Выше, говоря об украинских листовках, мы видели, что народное обличение еврейских привилегий могло подойти опасно близко к обличению режима, который дал евреям такие привилегии («Смерть евреям и коммунистам!»). И это нельзя назвать бездумным воспроизведением старого мифа о «еврейском большевизме», хотя тот наверняка играл определенную роль; в смысле образования, «хороших» профессий, административных постов и даже членства в партии евреи заметно превосходили представителей других советских народов, включая русских, и добились они подобного положения после революции и в значительной мере благодаря ей{689}. Неудивительно, что при данных обстоятельствах некоторые коллеги Сталина в партийном руководстве сомневались в разумности кампании против «врачей-убийц» по прагматическим соображениям, даже если не принимать во внимание тревогу в связи с нарушением давней заповеди партийной идеологии о недопустимости антисемитизма.
Еще одним лейтмотивом обсуждений стала характерная для традиционного антисемитизма тема нечестности, лживости евреев, их стремления к наживе. Евреев надо вычистить из торговли, «потому что они особенно обмеривают и обвешивают»{690}. Евреи – «торгаши, хитрые и всегда норовят обмануть»{691}. Они «хитрые» (это слово повторялось снова и снова), умеют найти патронов и протекцию («Дело не обошлось без кумовства!» – восклицал один возмущенный автор письма, когда евреев-врачей освободили после смерти Сталина{692})[271]271
На протекцию намекали также утверждения, что евреям – выпускникам институтов легче устроиться на работу в Москве (ЦХДНИСО. Ф. 714. Оп. 1. Д. 1780. Л. 6).

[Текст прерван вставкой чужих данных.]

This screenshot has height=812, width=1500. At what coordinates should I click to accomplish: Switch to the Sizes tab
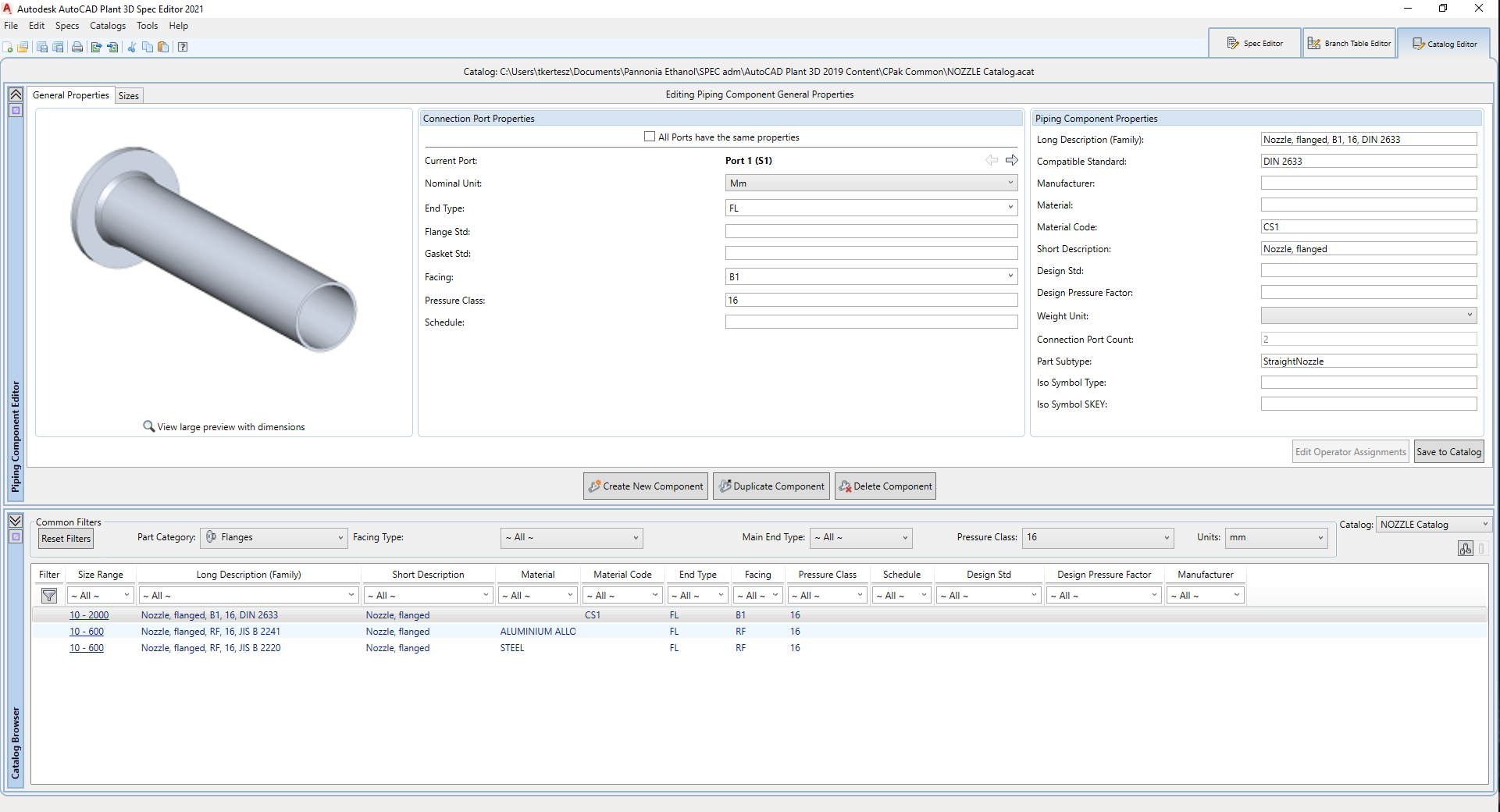(129, 96)
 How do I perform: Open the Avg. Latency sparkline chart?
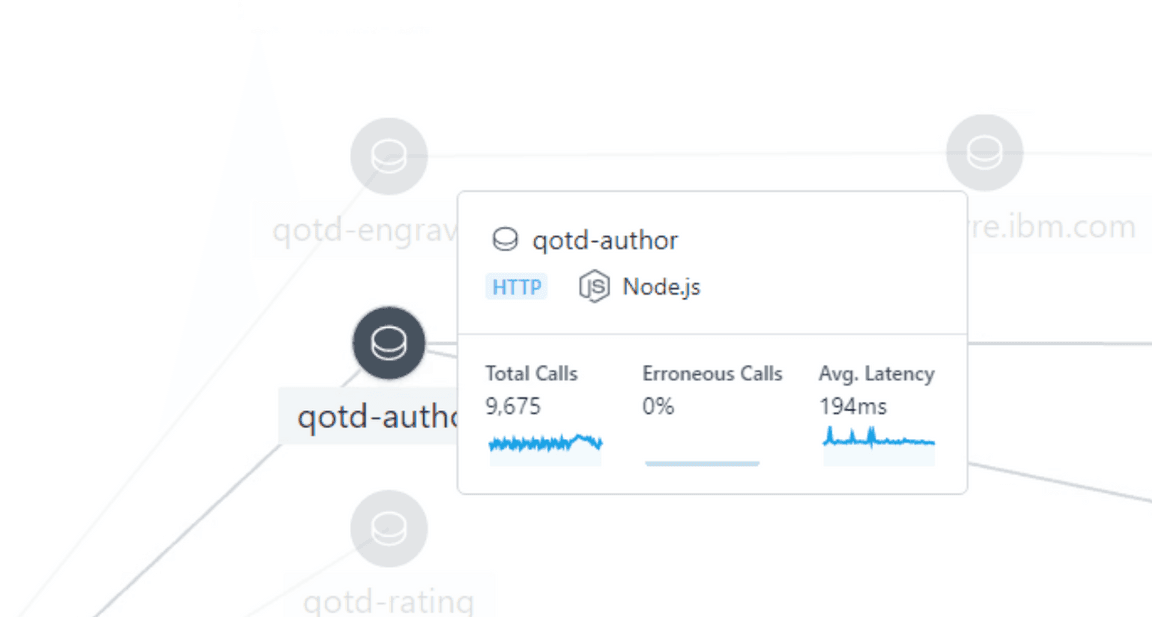(878, 445)
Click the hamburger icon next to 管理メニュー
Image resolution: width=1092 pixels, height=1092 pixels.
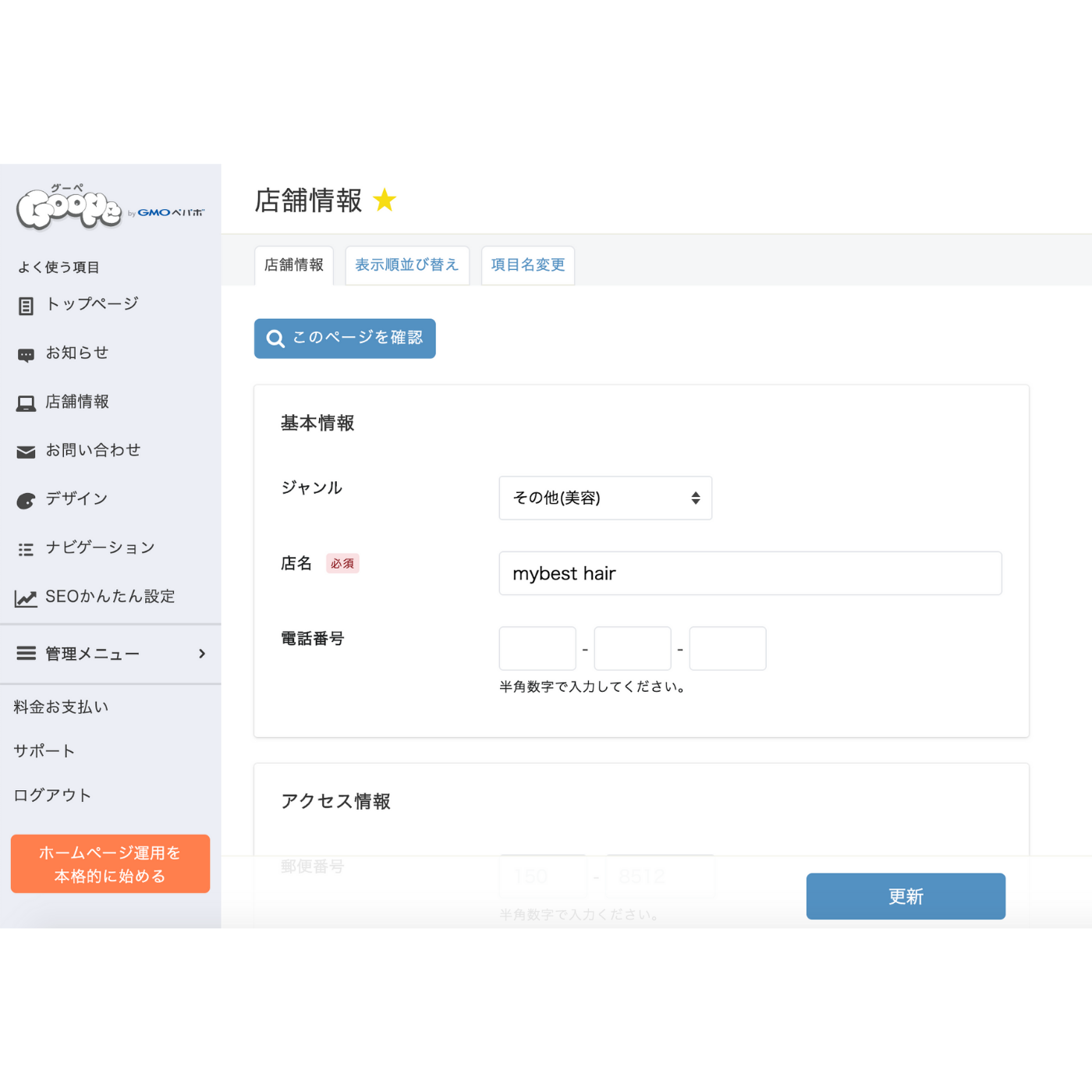[26, 653]
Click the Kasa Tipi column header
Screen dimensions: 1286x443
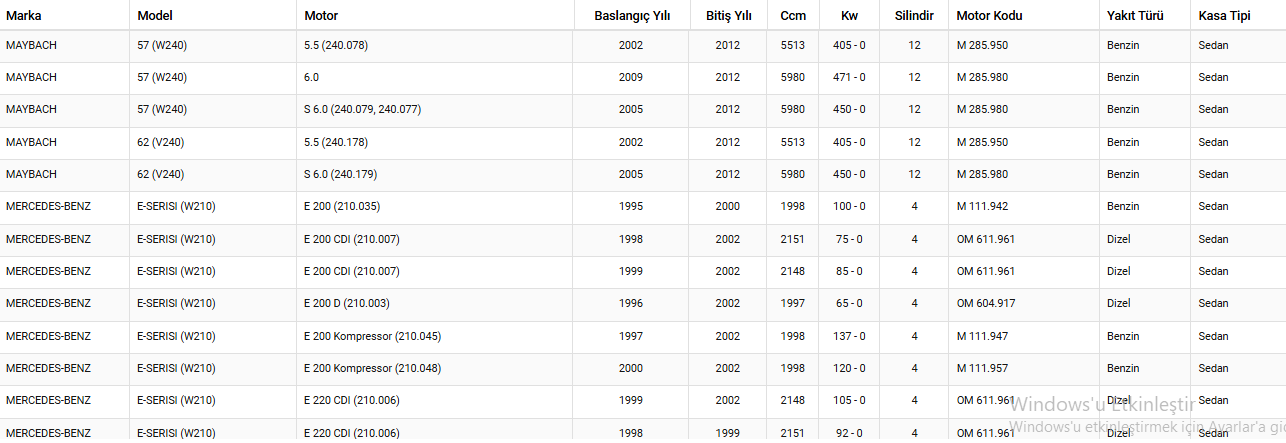tap(1224, 16)
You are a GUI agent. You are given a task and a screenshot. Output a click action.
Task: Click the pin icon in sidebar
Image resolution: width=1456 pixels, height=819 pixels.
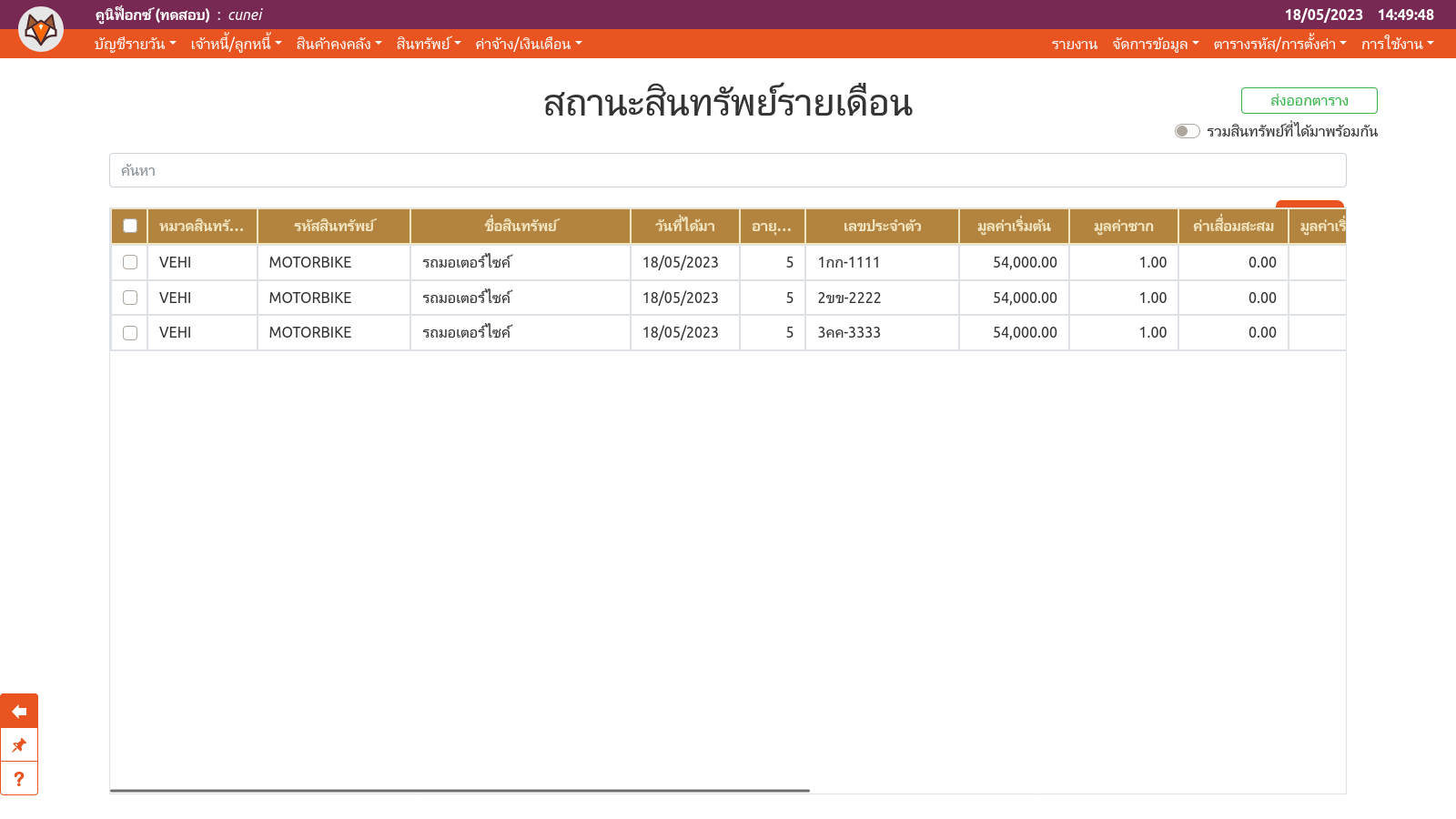click(x=19, y=745)
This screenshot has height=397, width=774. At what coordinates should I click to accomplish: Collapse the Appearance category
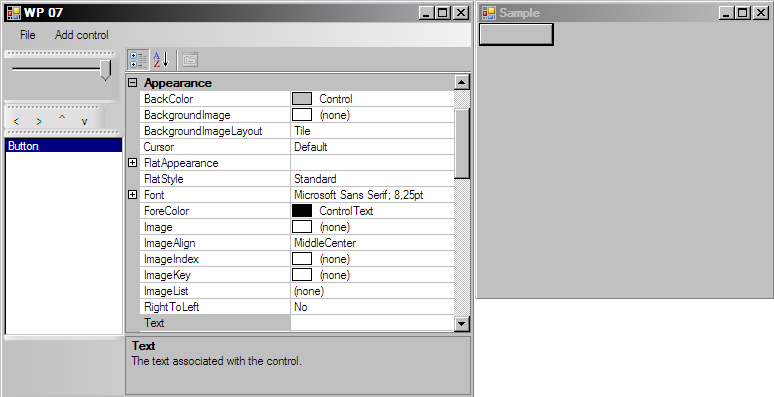click(132, 83)
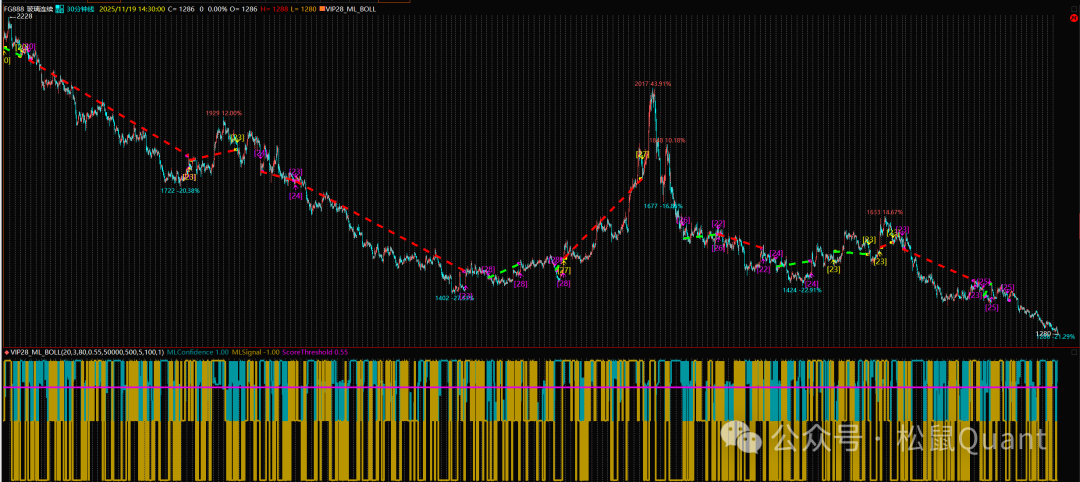Click the 1929 12.00% high label
1080x482 pixels.
click(x=223, y=113)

[Закрыть] и достать все что угодно{693}. В куйбышевском молодежном городке (который после сообщения ТАСС «гудел как улей») молодые люди «выражали сильное возмущение против евреев как людей, которые коварно живут за счет русских»{694}. В основе многих жалоб по поводу еврейской хитрости, по-видимому лежало (хоть и нечасто формулировалось так прямо) ощущение природной несправедливости в отношениях евреев и русских: мало того что евреи образованнее, они еще, как подразумевалось, чересчур умны для простодушных русских. Говоря словами одного сторонника массовой депортации, надо «согнать их в одно место, пусть там друг друга обманывают»{695}; тогда честные русские больше не будут их жертвами-ротозеями.